Let's just talk Day 2 for awhile.
Vietnam was fought for many years, so "Day 2" and thousands of days thereafter. A LOT of Thuds are still in the jungles of Vietnam. They had essentially zero air-to-air capability and had absolutely zero precision ordinance delivery capability. If you want to drop a lot of iron bombs with what today would be considered miserable accuracy with questionable survivability, then the F-105 would be a very fine platform to do that.


Edit: The A-7 was a fine attack platform also and replaced the F-105 even though it was much slower. It was operated by both USAF and USN, plus a few non-US air arms. And the A-3 in USN service, (B-66 in USAF service) was a pretty good bomber that could deliver lots more bombs farther than either the F-35 or F-105. The A-6 in USN service and F-111 in USAF service were fine attack platforms as well in their day and the F-15E/I/S/K/SG/SA/SE continues to be an exceptional attack platform today with a bigger payload and greater range than F-35. F-16 and Rafale are also a current production really good attack platforms.
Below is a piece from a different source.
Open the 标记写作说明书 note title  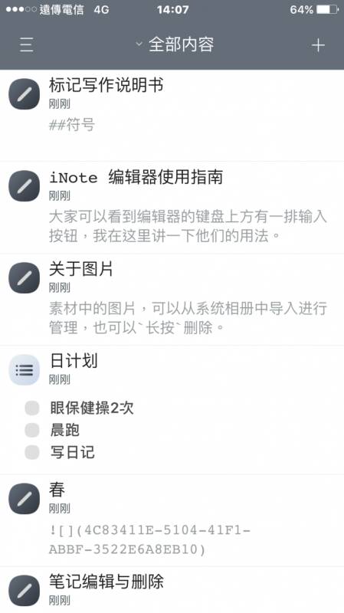tap(106, 85)
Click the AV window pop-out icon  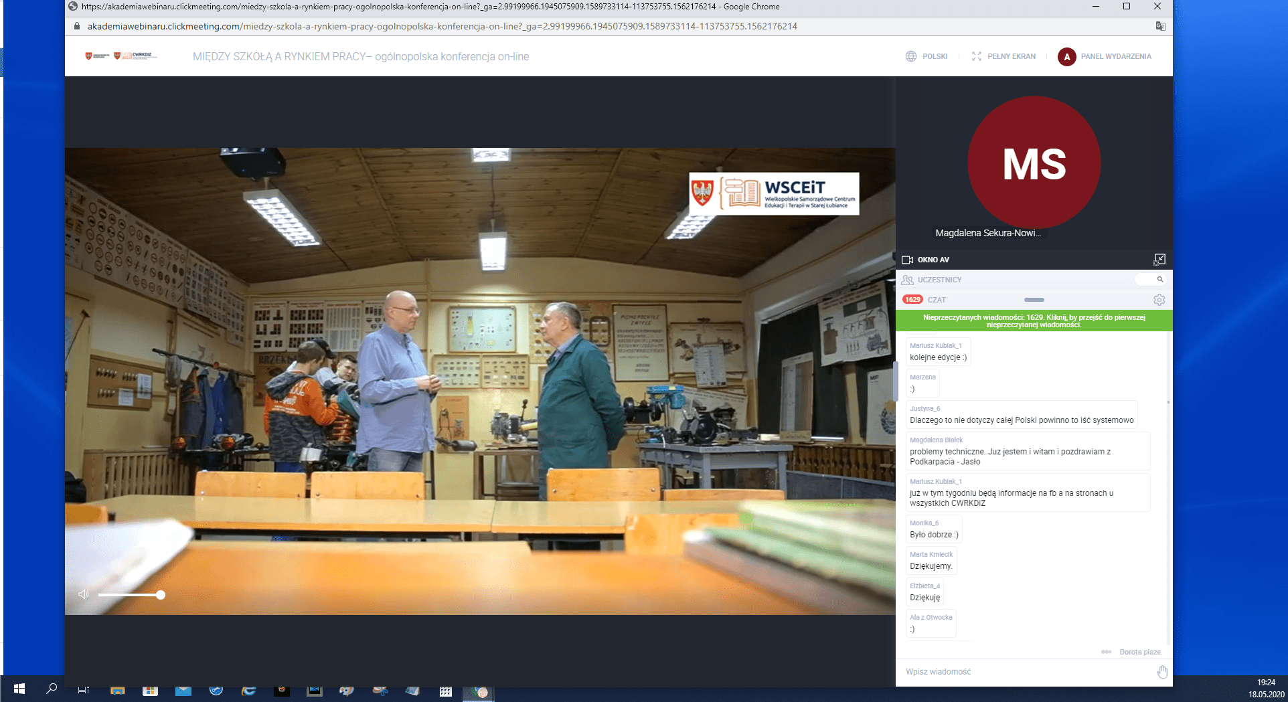click(x=1159, y=260)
And the Typhoon is getting there. But clearly USAF, USN, RAF, RAAF, CAF, IDF and several other air arms have requirements that those platforms cannot meet effectively and that's the very reason the F-35 exists. It does things the others cannot do and clearly there are a number of air arms willing to pay a premium price and wait much longer than planned to get the capabilities the F-35 brings to the table.

Last edited by KenV; 12th Apr 2016 at 14:56.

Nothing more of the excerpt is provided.